* [How to complete this task] Copy, exactly and without additions, every line in the records below from the one holding "[Compartilhar via link] (391, 1918)" through the one holding "Política de Cookies (437, 143)", both ends included.

* [Stored data entries]
──────

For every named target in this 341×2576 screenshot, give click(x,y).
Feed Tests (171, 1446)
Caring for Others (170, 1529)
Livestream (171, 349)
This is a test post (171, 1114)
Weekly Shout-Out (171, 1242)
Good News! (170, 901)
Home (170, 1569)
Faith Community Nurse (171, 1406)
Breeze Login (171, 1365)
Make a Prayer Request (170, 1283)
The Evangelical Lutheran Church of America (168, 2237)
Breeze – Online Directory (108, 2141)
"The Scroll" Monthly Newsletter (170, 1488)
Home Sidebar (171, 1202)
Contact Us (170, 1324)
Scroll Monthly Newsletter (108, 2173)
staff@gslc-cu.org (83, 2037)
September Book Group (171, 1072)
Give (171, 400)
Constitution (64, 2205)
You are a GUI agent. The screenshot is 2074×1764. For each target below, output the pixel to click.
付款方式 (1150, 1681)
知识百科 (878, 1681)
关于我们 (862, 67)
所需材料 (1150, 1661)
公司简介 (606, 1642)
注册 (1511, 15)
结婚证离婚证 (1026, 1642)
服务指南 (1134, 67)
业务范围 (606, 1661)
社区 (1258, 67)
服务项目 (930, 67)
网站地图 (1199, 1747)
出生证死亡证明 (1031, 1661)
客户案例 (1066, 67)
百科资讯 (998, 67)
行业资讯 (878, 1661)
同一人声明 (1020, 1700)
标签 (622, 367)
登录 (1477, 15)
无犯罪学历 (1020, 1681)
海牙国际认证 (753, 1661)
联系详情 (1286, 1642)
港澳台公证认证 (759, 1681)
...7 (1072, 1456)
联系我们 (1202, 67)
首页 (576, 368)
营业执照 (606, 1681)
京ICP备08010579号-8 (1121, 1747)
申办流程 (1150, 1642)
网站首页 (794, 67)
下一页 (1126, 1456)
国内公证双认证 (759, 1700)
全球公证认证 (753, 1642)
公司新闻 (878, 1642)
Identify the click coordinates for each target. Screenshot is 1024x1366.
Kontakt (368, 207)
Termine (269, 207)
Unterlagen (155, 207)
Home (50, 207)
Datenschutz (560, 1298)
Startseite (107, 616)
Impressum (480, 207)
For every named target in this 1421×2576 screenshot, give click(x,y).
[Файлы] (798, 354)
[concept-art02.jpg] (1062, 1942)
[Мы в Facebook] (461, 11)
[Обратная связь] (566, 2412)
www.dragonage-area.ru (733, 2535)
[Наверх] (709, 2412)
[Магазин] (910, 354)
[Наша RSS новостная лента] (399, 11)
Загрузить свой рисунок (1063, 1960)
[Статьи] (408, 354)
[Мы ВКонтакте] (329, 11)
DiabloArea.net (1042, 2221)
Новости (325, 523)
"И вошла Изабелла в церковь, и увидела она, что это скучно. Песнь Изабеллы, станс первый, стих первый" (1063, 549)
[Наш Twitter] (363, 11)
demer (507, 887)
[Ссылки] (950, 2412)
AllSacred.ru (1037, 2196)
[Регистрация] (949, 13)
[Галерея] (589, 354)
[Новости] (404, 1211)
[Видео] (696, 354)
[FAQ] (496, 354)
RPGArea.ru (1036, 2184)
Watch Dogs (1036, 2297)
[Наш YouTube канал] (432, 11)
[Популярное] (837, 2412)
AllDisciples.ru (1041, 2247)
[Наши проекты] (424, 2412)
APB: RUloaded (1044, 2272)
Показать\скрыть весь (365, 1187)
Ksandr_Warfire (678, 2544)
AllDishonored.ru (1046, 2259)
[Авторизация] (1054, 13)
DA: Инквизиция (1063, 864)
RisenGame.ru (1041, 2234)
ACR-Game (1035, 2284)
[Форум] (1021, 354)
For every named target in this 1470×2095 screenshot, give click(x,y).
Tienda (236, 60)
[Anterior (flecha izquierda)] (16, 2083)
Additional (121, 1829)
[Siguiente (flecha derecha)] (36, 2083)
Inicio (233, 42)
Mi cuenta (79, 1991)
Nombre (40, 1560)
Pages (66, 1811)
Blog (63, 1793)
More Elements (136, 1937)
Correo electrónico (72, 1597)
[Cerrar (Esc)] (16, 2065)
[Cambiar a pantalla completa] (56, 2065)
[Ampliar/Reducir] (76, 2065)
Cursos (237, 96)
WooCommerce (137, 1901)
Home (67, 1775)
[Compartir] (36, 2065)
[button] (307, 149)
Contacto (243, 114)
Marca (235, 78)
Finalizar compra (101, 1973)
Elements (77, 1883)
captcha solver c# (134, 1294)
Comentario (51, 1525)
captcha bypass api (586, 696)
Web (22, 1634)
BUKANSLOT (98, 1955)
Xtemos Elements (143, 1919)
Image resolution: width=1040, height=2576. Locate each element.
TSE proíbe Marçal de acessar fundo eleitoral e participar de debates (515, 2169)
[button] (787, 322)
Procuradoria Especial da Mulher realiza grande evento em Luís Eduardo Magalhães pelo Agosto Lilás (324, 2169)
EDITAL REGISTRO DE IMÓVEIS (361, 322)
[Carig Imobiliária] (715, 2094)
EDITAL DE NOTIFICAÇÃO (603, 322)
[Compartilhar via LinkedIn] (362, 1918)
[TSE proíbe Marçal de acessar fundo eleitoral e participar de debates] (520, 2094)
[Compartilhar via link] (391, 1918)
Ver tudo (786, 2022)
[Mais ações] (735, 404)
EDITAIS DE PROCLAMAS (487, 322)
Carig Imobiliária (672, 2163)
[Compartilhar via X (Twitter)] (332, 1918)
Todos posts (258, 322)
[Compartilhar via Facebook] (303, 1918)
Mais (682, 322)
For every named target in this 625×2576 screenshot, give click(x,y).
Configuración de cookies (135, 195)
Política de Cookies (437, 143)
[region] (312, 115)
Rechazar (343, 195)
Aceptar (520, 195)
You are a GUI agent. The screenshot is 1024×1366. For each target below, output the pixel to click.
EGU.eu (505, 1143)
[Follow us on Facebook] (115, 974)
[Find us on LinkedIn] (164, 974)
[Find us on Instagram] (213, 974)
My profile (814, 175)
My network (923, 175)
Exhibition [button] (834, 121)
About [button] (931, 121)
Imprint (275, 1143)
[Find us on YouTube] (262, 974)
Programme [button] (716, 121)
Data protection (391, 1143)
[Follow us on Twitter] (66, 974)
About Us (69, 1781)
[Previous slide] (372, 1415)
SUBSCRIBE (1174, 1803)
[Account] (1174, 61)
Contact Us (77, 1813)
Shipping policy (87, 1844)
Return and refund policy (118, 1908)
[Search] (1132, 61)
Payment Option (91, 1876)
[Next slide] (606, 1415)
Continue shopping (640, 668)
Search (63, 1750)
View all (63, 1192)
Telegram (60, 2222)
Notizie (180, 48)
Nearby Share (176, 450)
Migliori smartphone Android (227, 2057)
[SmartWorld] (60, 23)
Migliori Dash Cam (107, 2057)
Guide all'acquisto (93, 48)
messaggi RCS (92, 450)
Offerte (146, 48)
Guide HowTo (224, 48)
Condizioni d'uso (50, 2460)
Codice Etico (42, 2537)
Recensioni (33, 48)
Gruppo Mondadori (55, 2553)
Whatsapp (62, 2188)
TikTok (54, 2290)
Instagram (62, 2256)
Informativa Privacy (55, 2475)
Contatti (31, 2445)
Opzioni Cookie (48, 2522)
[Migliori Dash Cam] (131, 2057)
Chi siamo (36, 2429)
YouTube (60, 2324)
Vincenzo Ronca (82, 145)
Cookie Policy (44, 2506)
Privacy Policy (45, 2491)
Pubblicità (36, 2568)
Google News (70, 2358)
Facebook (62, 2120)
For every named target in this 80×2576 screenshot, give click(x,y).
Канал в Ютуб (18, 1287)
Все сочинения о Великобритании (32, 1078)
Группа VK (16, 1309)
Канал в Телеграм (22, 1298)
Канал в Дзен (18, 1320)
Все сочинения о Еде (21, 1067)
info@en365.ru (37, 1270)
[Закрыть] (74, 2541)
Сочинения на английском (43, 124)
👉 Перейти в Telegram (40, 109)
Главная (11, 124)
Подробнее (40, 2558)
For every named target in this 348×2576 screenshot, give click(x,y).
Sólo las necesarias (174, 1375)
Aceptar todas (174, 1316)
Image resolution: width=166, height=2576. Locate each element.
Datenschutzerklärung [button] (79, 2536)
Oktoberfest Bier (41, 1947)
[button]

──────

* [The completed task]
[Compartilhar via link] (391, 1918)
Ver tudo (786, 2022)
[Mais ações] (735, 404)
EDITAIS DE PROCLAMAS (487, 322)
Carig Imobiliária (672, 2163)
[Compartilhar via X (Twitter)] (332, 1918)
Todos posts (258, 322)
[Compartilhar via Facebook] (303, 1918)
Mais (682, 322)
For every named target in this 625×2576 screenshot, give click(x,y).
Configuración de cookies (135, 195)
Política de Cookies (437, 143)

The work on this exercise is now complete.